What the task requires ▸ Ignoring the images, restate the records below word for word.

Supplied information ▸

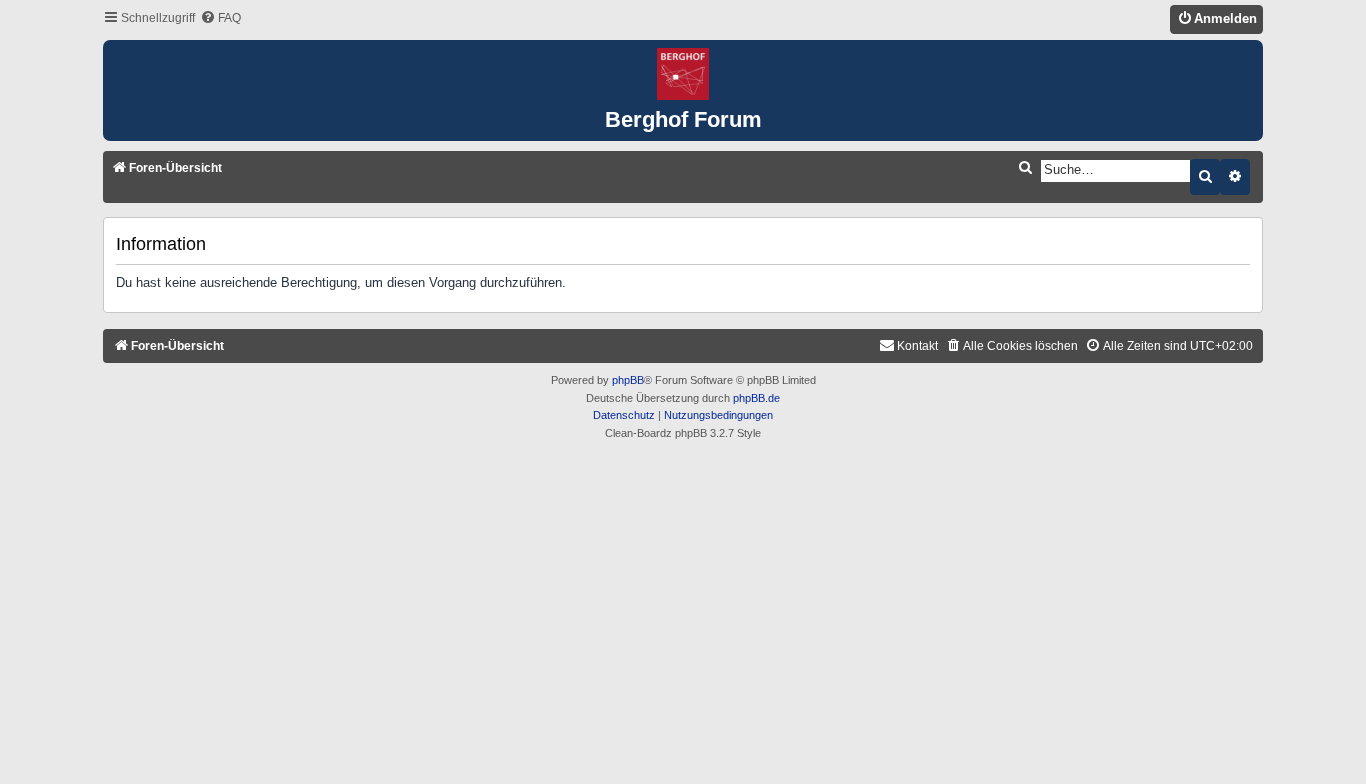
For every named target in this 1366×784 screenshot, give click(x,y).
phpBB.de (756, 398)
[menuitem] (220, 18)
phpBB (628, 380)
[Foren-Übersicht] (683, 75)
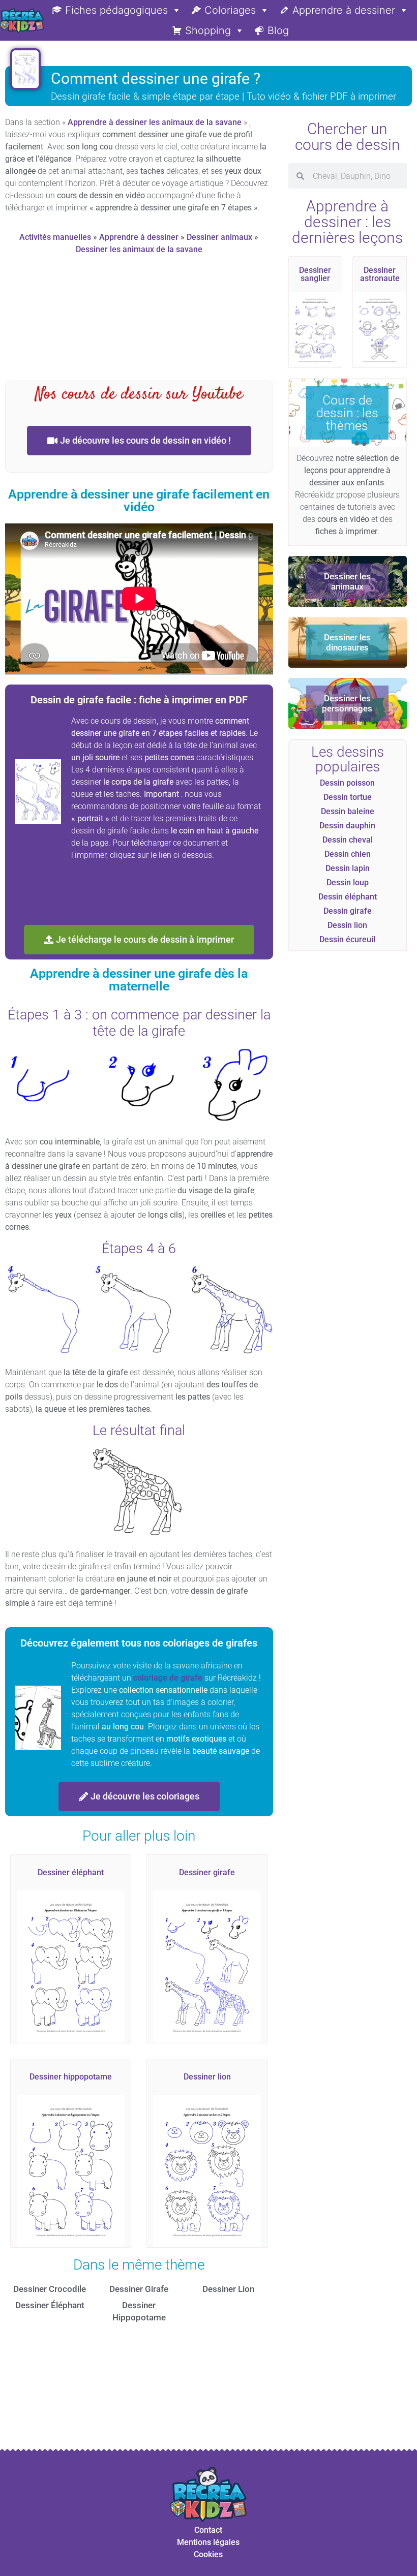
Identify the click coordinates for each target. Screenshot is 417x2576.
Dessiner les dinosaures (347, 642)
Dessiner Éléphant (49, 2305)
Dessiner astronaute (380, 274)
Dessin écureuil (347, 939)
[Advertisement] (189, 322)
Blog (278, 30)
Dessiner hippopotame (70, 2077)
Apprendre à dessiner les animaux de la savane (155, 122)
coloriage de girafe (167, 1678)
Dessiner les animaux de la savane (139, 249)
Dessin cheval (347, 840)
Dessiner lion (207, 2077)
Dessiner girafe (207, 1872)
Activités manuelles (55, 237)
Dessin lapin (347, 868)
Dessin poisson (347, 783)
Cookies (208, 2554)
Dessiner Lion (228, 2289)
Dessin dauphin (347, 825)
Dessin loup (347, 882)
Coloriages (230, 10)
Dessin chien (347, 854)
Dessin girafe (347, 911)
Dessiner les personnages (347, 703)
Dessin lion (347, 925)
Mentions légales (208, 2542)
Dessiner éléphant (71, 1872)
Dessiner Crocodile (49, 2289)
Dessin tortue (347, 797)
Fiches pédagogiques (116, 10)
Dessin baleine (347, 811)
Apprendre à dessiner (343, 10)
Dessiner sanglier (315, 274)
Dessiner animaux (219, 237)
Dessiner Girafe (138, 2289)
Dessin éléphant (347, 897)
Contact (208, 2530)
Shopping (208, 30)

Exercise result ▸
For every named target in this 1366×784 screenshot, give click(x,y).
phpBB.de (756, 398)
[menuitem] (220, 18)
phpBB (628, 380)
[Foren-Übersicht] (683, 75)
Identify the click coordinates for each target. Screenshot is 417x2576.
Dessiner les dinosaures (347, 642)
Dessiner Éléphant (49, 2305)
Dessiner astronaute (380, 274)
Dessin écureuil (347, 939)
[Advertisement] (189, 322)
Blog (278, 30)
Dessiner hippopotame (70, 2077)
Apprendre à dessiner les animaux de la savane (155, 122)
coloriage de girafe (167, 1678)
Dessiner les animaux de la savane (139, 249)
Dessin cheval (347, 840)
Dessiner lion (207, 2077)
Dessiner girafe (207, 1872)
Activités manuelles (55, 237)
Dessin lapin (347, 868)
Dessin poisson (347, 783)
Cookies (208, 2554)
Dessiner Lion (228, 2289)
Dessin dauphin (347, 825)
Dessin loup (347, 882)
Coloriages (230, 10)
Dessin chien (347, 854)
Dessin girafe (347, 911)
Dessiner les personnages (347, 703)
Dessin lion (347, 925)
Mentions légales (208, 2542)
Dessiner éléphant (71, 1872)
Dessiner Crocodile (49, 2289)
Dessin tortue (347, 797)
Fiches pédagogiques (116, 10)
Dessin baleine (347, 811)
Apprendre à dessiner (343, 10)
Dessiner sanglier (315, 274)
Dessiner animaux (219, 237)
Dessiner Girafe (138, 2289)
Dessin éléphant (347, 897)
Contact (208, 2530)
Shopping (208, 30)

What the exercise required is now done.